Healthy Puerto Rican Oatmeal Recipe: Avena de Coco
If you’re Puerto Rican, you know there is nothing more comforting that a nice warm bowl of avena de coco (coconut oatmeal) in the morning. That’s more than likely why you’re here! 😉
My mom grew up in Puerto Rico, so we ate this often. The problem is that a regular bowl of Puerto Rican oatmeal can cost you a whole lot of calories and sugar.
No worries, though- that is exactly why I’ve come up with a healthy coconut oatmeal recipe for clean eating that is the perfect alternative to traditional avena de coco.
My mom helped me with this recipe so we could keep the Puerto Rican style!
You can literally have this every morning if you wanted to.
Making Healthy Puerto Rican Oatmeal (Coconut Oatmeal)
Organic Coconut Sugar: Non-GMO, Low-Glycemic Sweetener
What makes this healthy coconut oatmeal great for clean eating, unlike the traditional Puerto Rican recipe, is that we are replacing the bad ingredients with clean ones.
The main ingredients in regular Puerto Rican oatmeal are regular milk, cream of coconut and lots of awful-for-you-table-sugar.
In this recipe we use full fat coconut milk instead of regular milk & cream of coconut.
But the biggest key here is using coconut sugar instead of table sugar.
Unlike table sugar, coconut sugar is unrefined, maintaining all the nutritional elements that are frequently destroyed during industrial processing.

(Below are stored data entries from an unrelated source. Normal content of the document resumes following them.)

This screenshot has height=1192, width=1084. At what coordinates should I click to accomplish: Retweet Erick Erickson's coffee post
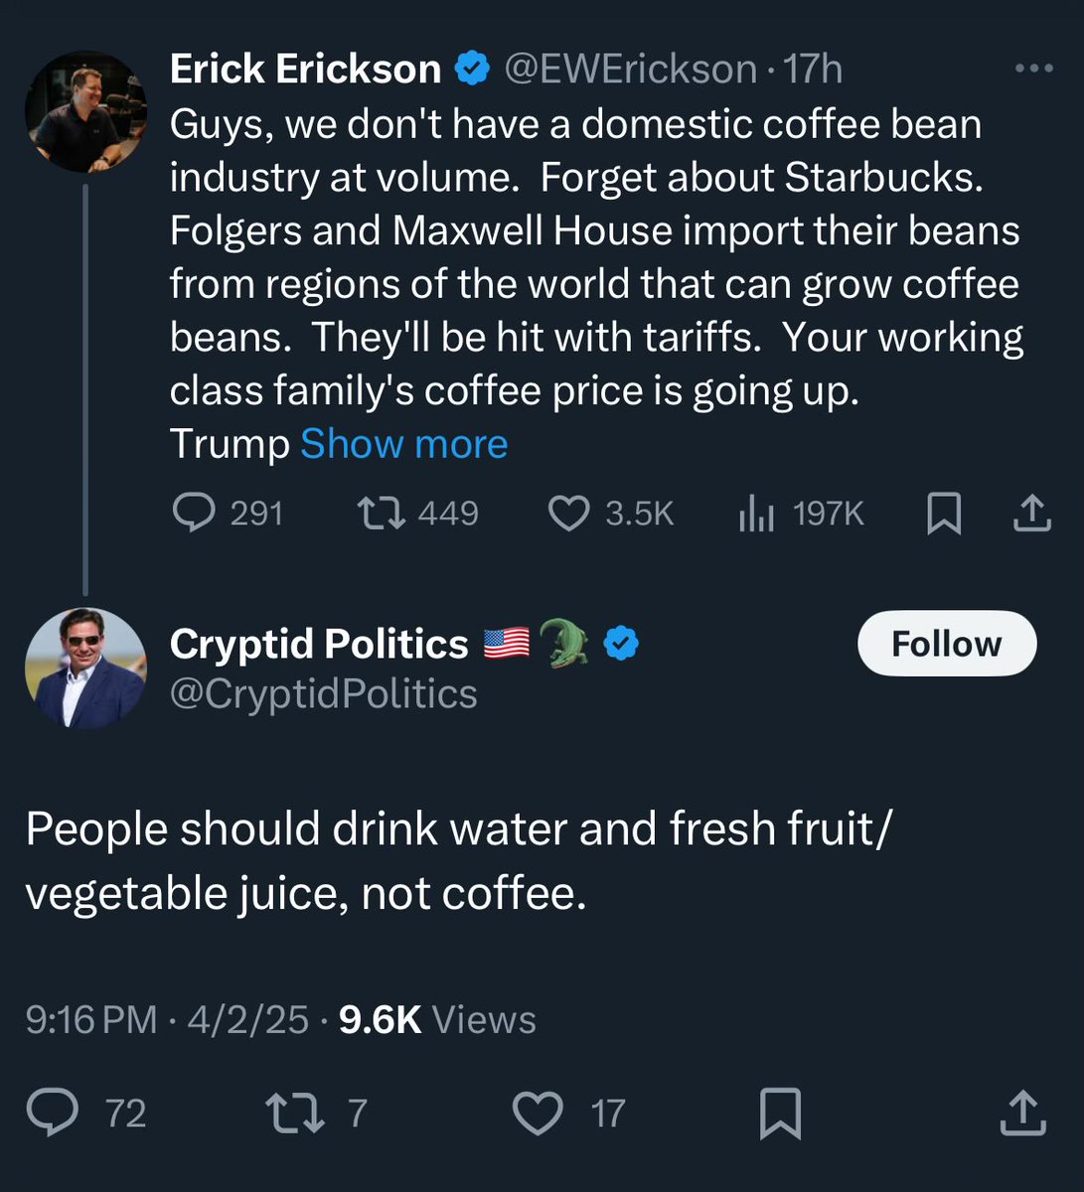coord(381,513)
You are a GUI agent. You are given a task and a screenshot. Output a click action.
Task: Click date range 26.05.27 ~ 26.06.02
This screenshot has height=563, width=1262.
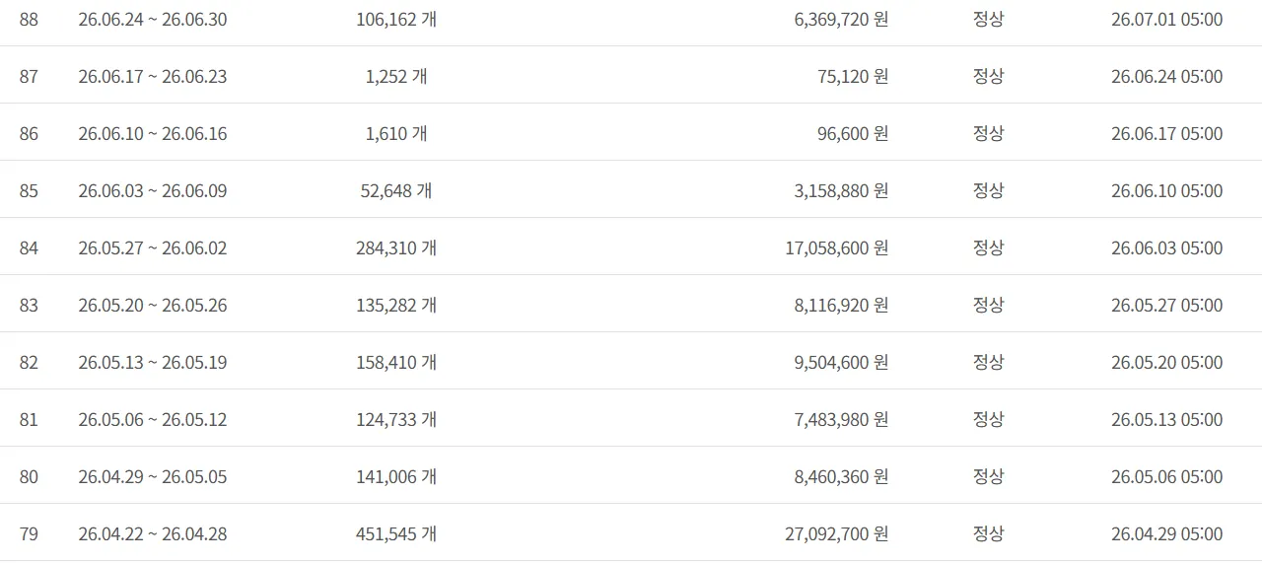153,247
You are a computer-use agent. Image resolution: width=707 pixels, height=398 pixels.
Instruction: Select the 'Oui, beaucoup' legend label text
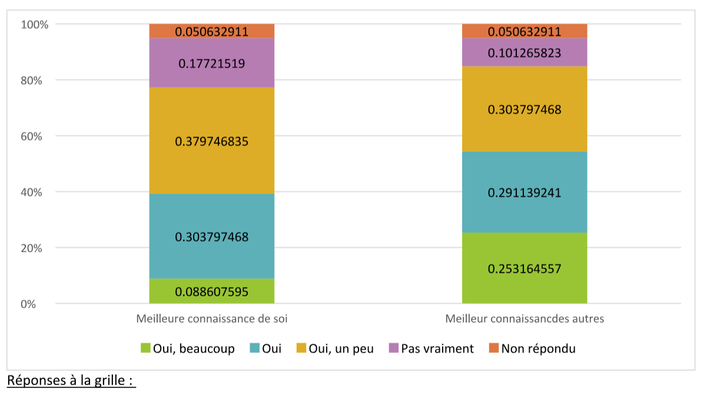coord(194,349)
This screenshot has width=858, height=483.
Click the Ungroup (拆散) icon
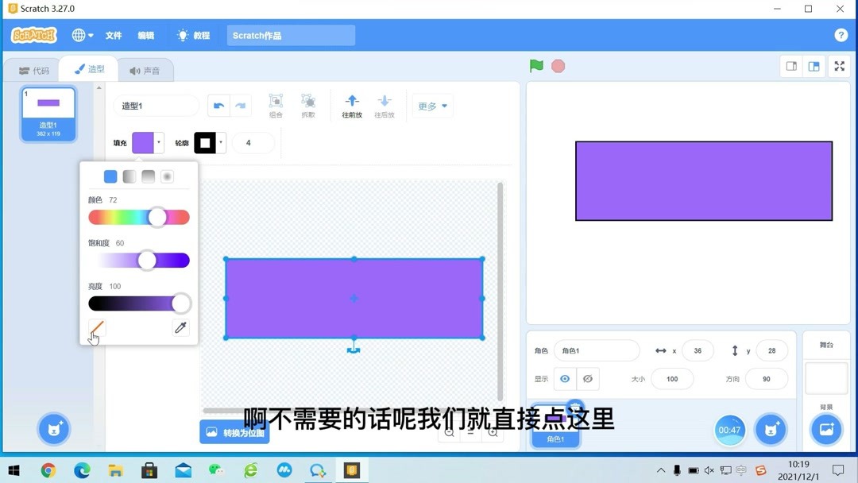[309, 104]
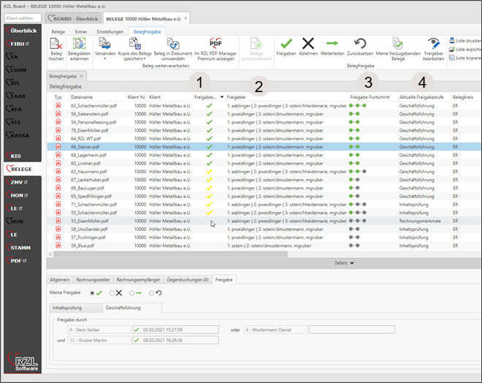Select the reject X radio button
The width and height of the screenshot is (482, 383).
[x=111, y=293]
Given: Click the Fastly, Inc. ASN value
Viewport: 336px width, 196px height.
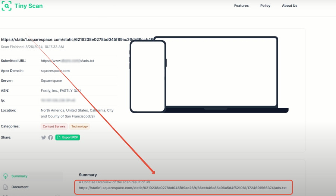Looking at the screenshot, I should click(x=61, y=91).
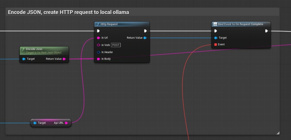Select the In Body pin

pyautogui.click(x=98, y=59)
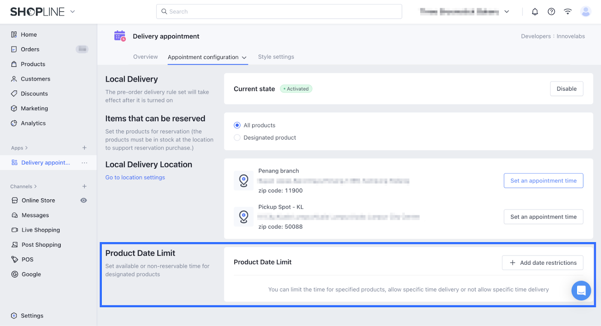Screen dimensions: 601x326
Task: Open the notifications bell icon
Action: [x=535, y=12]
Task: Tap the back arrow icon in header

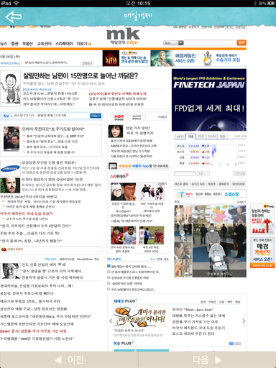Action: pyautogui.click(x=14, y=17)
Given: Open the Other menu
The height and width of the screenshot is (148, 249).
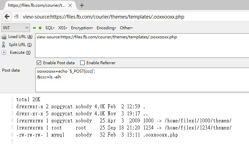Looking at the screenshot, I should pos(126,28).
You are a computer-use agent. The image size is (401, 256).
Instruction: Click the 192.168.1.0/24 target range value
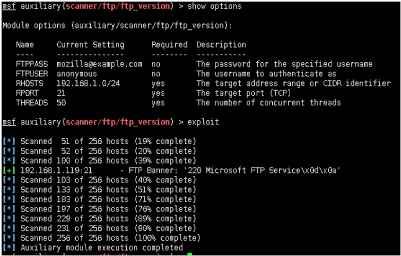[88, 84]
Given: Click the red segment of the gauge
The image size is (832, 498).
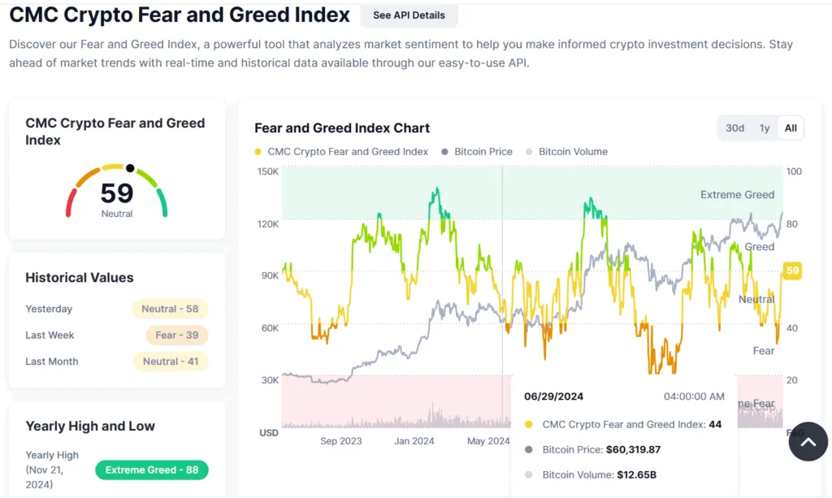Looking at the screenshot, I should tap(71, 203).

Derived from the sap of the coconut palm tree, coconut sugar boasts many of the same health-promoting properties as other coconut products.
This mineral-rich sweetener is the perfect way to satisfy your sweet tooth with no guilty consequence.
Healthy Puerto Rican Oatmeal Recipe
Healthy Puerto Rican Oatmeal Ingredients
- 4-5C unsweetened coconut milk
- 1/4 tsp pure vanilla extract
- Pinch of salt
- 1/2 tsp ground cinnamon or to taste
- 2 tbsp coconut sugar
- 2C organic rolled oats (same oats you use for regular oatmeal)
Healthy Avena de Coco Directions
- Boil coconut milk (Add an extra cup of coconut milk if you like a creamier oatmeal. I like mine on the thicker side.)
- Add everything but oats, stir to mix well
- Add rolled oats
- Cook until done and cover
- Let sit until it thickens
- You can also top with coconut flakes and/or cinnamon sticks
Printable Avena de Coco Recipe Card
Healthy Puerto Rican Oatmeal: Avena de Coco Recipe
- 4-5 Cups Unsweetened Coconut Milk (5C if you like it creamy, 4C if you like it on the dry side)
- 1/4 tsp Pure Vanilla Extract
- 1/4 tsp Salt
- 1/2 tsp Ground Cinnamon
- 2 tbsp Coconut Sugar
- 2 Cups Organic Rolled Oats
Boil coconut milk
Add everything but the oats, stir to mix well
Add rolled oats
Cook until done and cover
Let sit until it thickens
There you have it, the perfect hearty breakfast for cold mornings!
Healthy Puerto Rican Oatmeal Nutritional Facts
|Amount per serving|
|% Daily Values *|
|Total Fat 10.9g||14%|
|Saturated Fat 8g||40%|
|Total Carbohydrate 35.4g||13%|
|Dietary Fiber 4.3g||15%|
|Total Sugars 7.9g|
|Vitamin D 0mcg||0%|
21 Day Fix Equivalents
- Servings: 6
- Containers: 1 yellow if you go buy Autumn saying less than 8oz of coconut or almond milk is free, 2 yellows if you don’t.